When Professor Pedro Castillo won the presidential election against Keiko Fujimori — in the second round and by a very narrow margin of 50.125% against 49.875%, a difference of just over 40 thousand votes in a country of 33 million inhabitants — he had two possible paths.
The first was to take to the streets the people of the regions historically forgotten by the political, economic, and media elites, as opposed to the middle and upper classes of the capital Lima, which, with 35% of the electoral roll, had traditionally defined the President of Peru. To take to the streets a people that demanded a new Constitution to replace the one promulgated by Fujimori in 1993. To convene a Constituent Assembly that, faced with the power of a unicameral Parliament designed as a counterweight to presidential power, would give rise to a power capable of generating the necessary balance.
The other path, the other alternative, was to try to govern. And Pedro Castillo, in what -now it is easy to say- was his first big mistake, chose to govern.
The problem is that he had to govern in the court (a perverse institutional system totally inclined and designed to the detriment of popular interests), with the rules (Fujimori’s Constitution), and with the referee against him (a Parliament with a Fujimori majority and a leftist minority).
Once Pedro Castillo chose to try to govern, an impeachment process was set in motion, driven by Fujimorism with the coverage of the media oligopolies. And obviously, he could never govern with an ultra-fragmented Congress from which he had to ask permission even to appoint ministers.
But Fujimorism had a weapon as perverse as it was powerful, Article 113 of the Constitution, which establishes among the different causes for the vacancy of the President (some are common sense, such as death or resignation) the “permanent moral or physical incapacity, declared by the Congress.”

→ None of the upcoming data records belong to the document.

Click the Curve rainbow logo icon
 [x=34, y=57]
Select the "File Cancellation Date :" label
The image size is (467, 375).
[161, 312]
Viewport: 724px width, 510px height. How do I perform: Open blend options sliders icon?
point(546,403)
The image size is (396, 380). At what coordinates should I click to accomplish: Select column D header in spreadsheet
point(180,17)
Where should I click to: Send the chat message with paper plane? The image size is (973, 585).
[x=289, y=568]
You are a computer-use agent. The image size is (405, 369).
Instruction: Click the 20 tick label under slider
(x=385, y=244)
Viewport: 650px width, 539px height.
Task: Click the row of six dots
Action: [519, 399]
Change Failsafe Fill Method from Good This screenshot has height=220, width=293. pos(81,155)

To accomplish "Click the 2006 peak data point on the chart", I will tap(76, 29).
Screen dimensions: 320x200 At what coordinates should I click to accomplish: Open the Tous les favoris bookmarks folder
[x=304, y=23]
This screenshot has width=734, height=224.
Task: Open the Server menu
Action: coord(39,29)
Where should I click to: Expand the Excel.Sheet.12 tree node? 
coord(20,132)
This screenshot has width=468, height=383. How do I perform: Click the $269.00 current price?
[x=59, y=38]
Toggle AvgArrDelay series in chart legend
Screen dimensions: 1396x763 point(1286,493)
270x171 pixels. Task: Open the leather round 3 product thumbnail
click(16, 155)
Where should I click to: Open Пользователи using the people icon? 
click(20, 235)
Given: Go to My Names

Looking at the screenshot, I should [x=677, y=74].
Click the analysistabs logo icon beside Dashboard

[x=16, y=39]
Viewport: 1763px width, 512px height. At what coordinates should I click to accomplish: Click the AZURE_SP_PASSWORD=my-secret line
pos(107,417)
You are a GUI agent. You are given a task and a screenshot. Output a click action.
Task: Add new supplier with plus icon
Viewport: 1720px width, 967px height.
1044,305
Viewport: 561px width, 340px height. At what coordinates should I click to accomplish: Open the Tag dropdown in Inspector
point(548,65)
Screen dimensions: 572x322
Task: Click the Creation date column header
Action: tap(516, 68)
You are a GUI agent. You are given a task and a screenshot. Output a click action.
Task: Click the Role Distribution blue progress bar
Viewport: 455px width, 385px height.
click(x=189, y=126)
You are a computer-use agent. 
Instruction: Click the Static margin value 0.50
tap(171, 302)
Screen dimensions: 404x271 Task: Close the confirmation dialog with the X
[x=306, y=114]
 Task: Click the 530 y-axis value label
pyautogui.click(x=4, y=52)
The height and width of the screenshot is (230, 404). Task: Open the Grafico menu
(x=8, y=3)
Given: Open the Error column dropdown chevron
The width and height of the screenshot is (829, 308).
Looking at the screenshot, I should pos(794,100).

The first motion of vacancy for permanent moral incapacity came in November, only four months after having been in office, followed by a second one in March 2022 and the third and last one this December. To illustrate the powerful arguments of the parliamentary opposition to Pedro Castillo, one only has to read the 20 points of the second motion of vacancy, where in addition to accusing Castillo of systematically lying, it is stated that “he has not reflected, much less corrected his conduct; on the contrary, he has insisted on defending his actions.” There are no more words, your honor.
But if we take any definition in political science of coup d’état (translation from French coup d’État), which is normally understood as a usurpation (often violent) of the government of a country, and which we can clearly visualize in what happened in 2019 in the neighboring country, sister Bolivia, we could affirm that the only coup plotters were those who tried to usurp from the legislative power the executive power through motions of vacancy due to permanent moral incapacity.
It is not the purpose of this brief analysis to point out Pedro Castillo’s mistakes: whether he managed the post-pandemic and vaccination well or not, whether he should have been tougher or more inflexible both with the caviar left and with his (former) allies of Perú Libre, whether Aníbal Torres had more or
less power than he should have as President of the Council of Ministers, even less if Pedro Castillo was wrong to isolate himself or to look for the OAS as a salvation/legitimization table. Not even if there were enough votes for the vacancy motion or if his actions in the last hours of his term were clumsy, not to say suicidal.
None of the above justifies the parliamentary coup by Fujimorism and its political, economic, and media allies before the complicit silence of the international community and the loneliness in which it was left by a good part of the left that continues to seek revolutions in their classic 20th-century format, and does not understand (not to say despises) the popular and the forms of representation, full of contradictions, that it finds to dispute power.
Now it is the turn of Dina Boluarte, the sixth President in six years of a country once ruled by Marshal Santa Cruz. Before her the dilemma is repeated for the second time (and if the first one ended in tragedy with the imprisonment of Pedro Castillo, let us hope this second one does not end in farce): either she tries to govern and finish the mandate in 2026, for which she will undoubtedly have to make a pact with the coup plotters, which is a good part of her cabinet (and policies), or she brings forward the elections to place the Constituent Assembly again on the horizon.
In the meantime, it is about time to change the question Vargas Llosa asks in Conversation in the Cathedral, “when did Peru get screwed” to the question of who screwed Peru. Peru was and continues to be screwed by the political, economic, and media coup plotters, with the complicity of some sectors of the left, who do not respect the will of the social majorities.